Singh’s phone beeped three minutes later, and he stopped abruptly in front of a street market. A cart piled impossibly high with boxes, easily the size of a pickup truck bed, creaked by on the rutted road, drawn by a man on a bicycle, followed by an oxcart that could have been out of the Middle Ages. Singh stepped closer to them, his voice barely audible.
“The dagger came to me from a man who was part of the inner circle at an ashram in Bhiwani – a spiritual center of great fame there, operated by a guru called Swami Baba Raja. He didn’t come out and say it, but it appears that he might have liberated it from the ashram as his last act before leaving it for good.”
“Bhiwani?” Drake asked. “Where is that?”
“Look it up,” Singh said. “Anyway, this man left the ashram under a cloud. He’d had a disagreement with the swami, and in that world, it would be akin to disagreeing with the Pope. The next day his body was found floating in the river, and I narrowly escaped the same fate at my shop that morning. It was strictly luck that my assistant told me two men had come looking for me, and she’d gotten a bad feeling about them.
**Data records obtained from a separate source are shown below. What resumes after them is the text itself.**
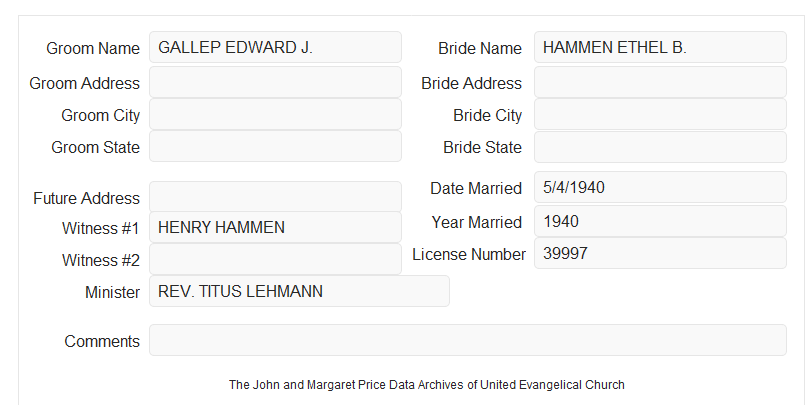The height and width of the screenshot is (405, 805).
Task: Click the Bride Address field
Action: (x=660, y=82)
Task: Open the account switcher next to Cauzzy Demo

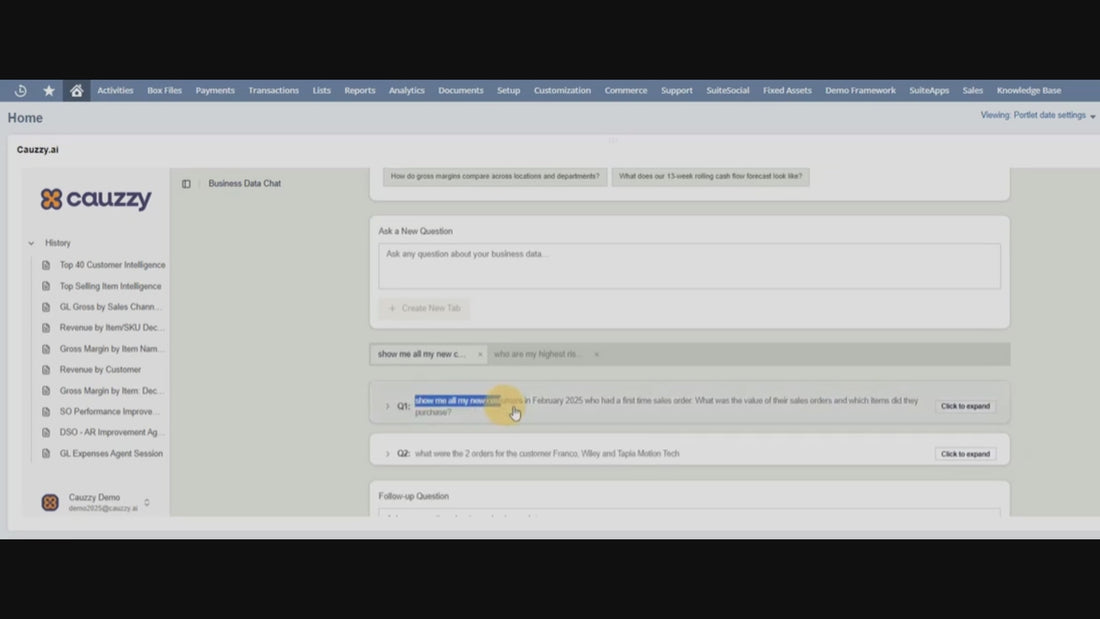Action: coord(147,502)
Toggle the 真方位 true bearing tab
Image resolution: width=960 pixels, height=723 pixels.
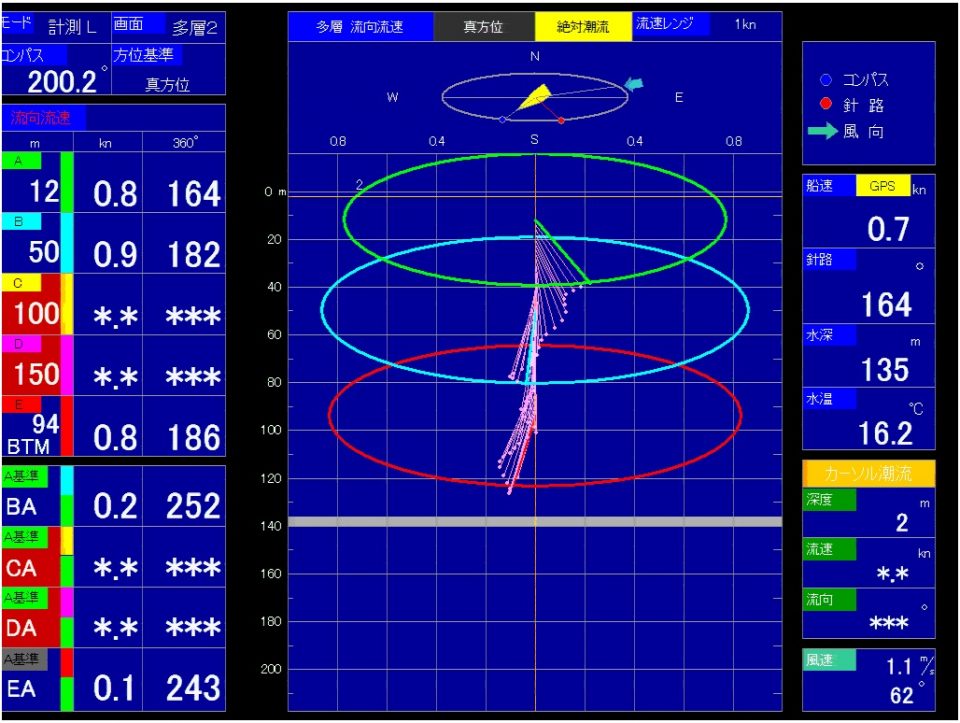[484, 27]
Then, when I saw the news about the swami’s acolyte… I called her and told her to close up the shop at lunchtime and to leave.” He looked away. “I…I never heard back from her after that.”
“You think those men were sent by the swami?”
“Either him or one of h
is many powerful devotees. Half the Indian government has made pilgrimages to Baba Raja’s ashram over the years, so it could have been someone he told about the loss of the dagger, whose help he enlisted. I don’t know, and I don’t care. All I know is that it’s too hot for me anymore in Delhi, so I’m retiring and getting out of town for good.”
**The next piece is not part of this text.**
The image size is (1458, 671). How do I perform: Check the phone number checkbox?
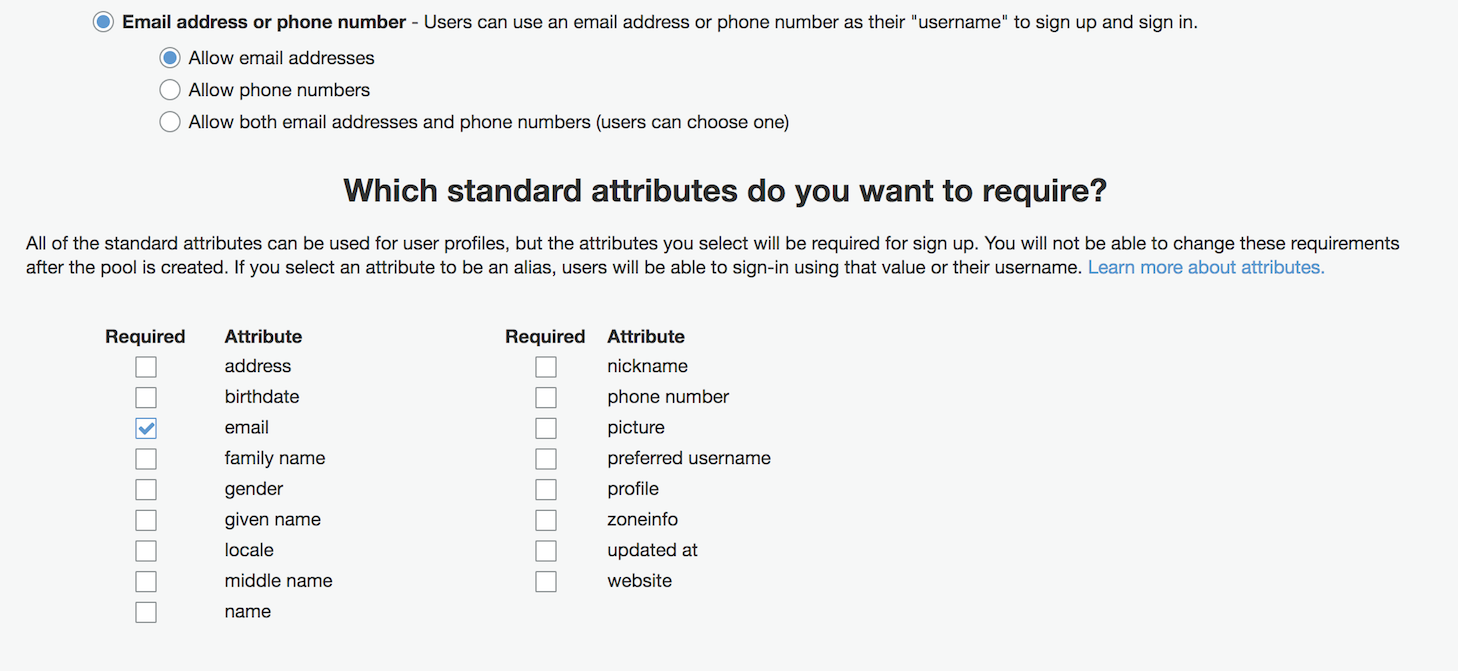[x=545, y=397]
“With a quarter mil, you should be able to live pretty well,” Allie said.
“A little more than that, but your point is taken. Yes, there are myriad places I can live like a maharaja for the rest of my life, leaving no trace to follow.” He looked hard at Allie. “As I’ve said, you would be well advised to forget the dagger and go back to your country before they find you. Believe me, they will do the same to you both as they did to your friend, and no amount of wealth and fame will help you.”
“You think the relic is in the ashram?”
“Swami Baba Raja is rumored to have quite a collection, so anything’s possible. But the truth is I have no way of knowing. Only the trusted few have ever seen his hoard, my contact one of them – and he’s not talking.” Singh paused.
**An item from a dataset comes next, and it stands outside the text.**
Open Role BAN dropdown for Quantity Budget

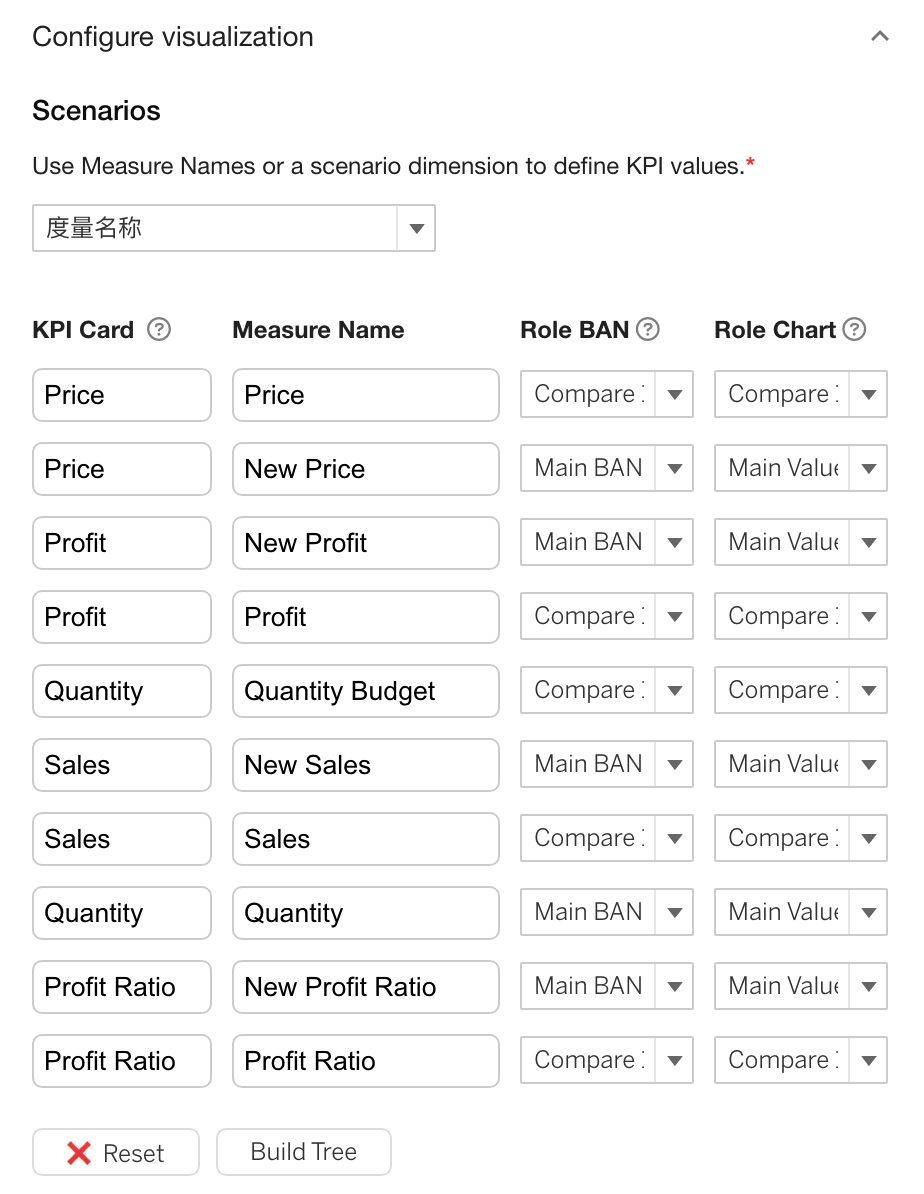(x=606, y=690)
“Why did he sell it to you?”
“He didn’t sell it to me. He entrusted it to my care, for me to broker a deal. He knew that I have a decent clientele of foreigners, and wanted to sell it to someone who wasn’t Indian.”
“Why would he trust you with it?” Drake asked.
Singh swallowed hard and looked away. “The man who brought me the dagger was my older brother.”
Chapter 34
Singh began walking through the market, his stride slow, his head down. Allie moved to his side.
“I’m so sorry, Indiana,” she said. “I know what it’s like to lose.”
When Singh spoke again, his voice was tight. “He practically raised me from the time I was ten. He was seven years older and stepped in when my parents were killed in a bus accident. He made sure I went to school, and did whatever he had to in order to see to it that we were provided for.” Singh stopped at a stand selling incense and religious icons and inspected the wares without interest. “Some of his activities were illegal, but he didn’t care – at seventeen, with two mouths to feed and no parents, he did what he could, and we got by. But I know that once I received a scholarship to university, he had a change of heart and decided to follow the swami to atone for his misdeeds.”